American Bridge is upset that a Koch group is not padding its benefactors’ bottom line

April 17, 2015

A leading Democratic dark money group this week attacked libertarian philanthropists Charles and David Koch for advocating policies that run counter to their own financial interests.

The dark money arm of Democratic Super PAC American Bridge criticized the Koch-backed Freedom Partners for opposing the U.S. Export-Import Bank despite the bank’s prior support for Koch companies.

"In the end, the Koch brothers are hiding their potentially $16 million slice of the pie to hurt U.S. workers and our economy," the group wrote on its website, referring to the amount of Ex-Im financing obtained by Koch Industries and its subsidiaries over the years.

Koch, which is owned by the fraternal billionaires, says it is not hiding anything, and that its opposition to an agency that has supported Koch companies underscores its principled opposition to what it characterizes as a hotbed of cronyism.

"We oppose ALL subsidies, whether existing or proposed, including programs that benefit us," wrote Phillip Ellender, Koch’s president of government and public affairs, in a March letter to members of Congress.

"Using taxpayer dollars to subsidize corporations rarely results in benefits for society at large," Ellender wrote.

His position mirrors American Bridge’s attack: the Kochs are fighting subsidies that pad their company’s bottom line. In contrast, the American Bridge Super PAC’s top donor, billionaire George Soros, is heavily invested in Ex-Im beneficiary Loral.

The group’s attack runs counter to the usual critique of the Kochs—leveled by American Bridge, among others—that their political activism is purely self-interested.

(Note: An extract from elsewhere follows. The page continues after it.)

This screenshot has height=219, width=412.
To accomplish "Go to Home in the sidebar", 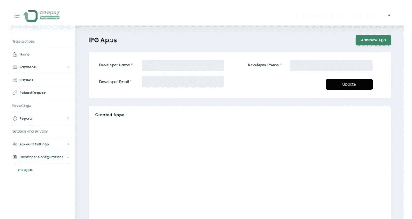I will [x=25, y=54].
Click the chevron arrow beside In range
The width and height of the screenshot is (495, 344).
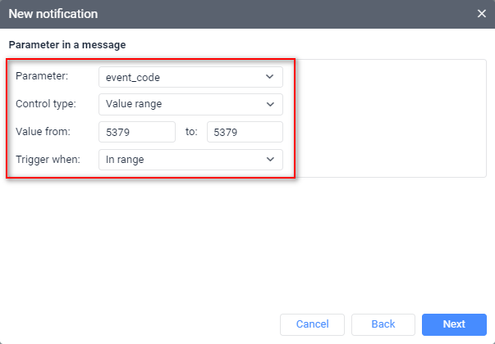pos(270,160)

Also complicating that line of criticism is the company’s recent campaign to do away with ethanol mandates that benefit its business interests.

Ellender urged senators in letters sent on Wednesday to oppose a bill that would preserve the renewable fuels standard (RFS), which requires the blending of ethanol in all gasoline sold in the United States.

Koch subsidiary Flint Hills Resources is a large ethanol producer and therefore benefits from the RFS, Ellender said. Nevertheless, the company is urging the mandate’s complete repeal.

Flint Hills "just closed on the purchase of its seventh ethanol plant," Ellender wrote. "We bought these ethanol plants despite the RFS, not because of it. Let us compete in the free market. Repeal the RFS—all of it."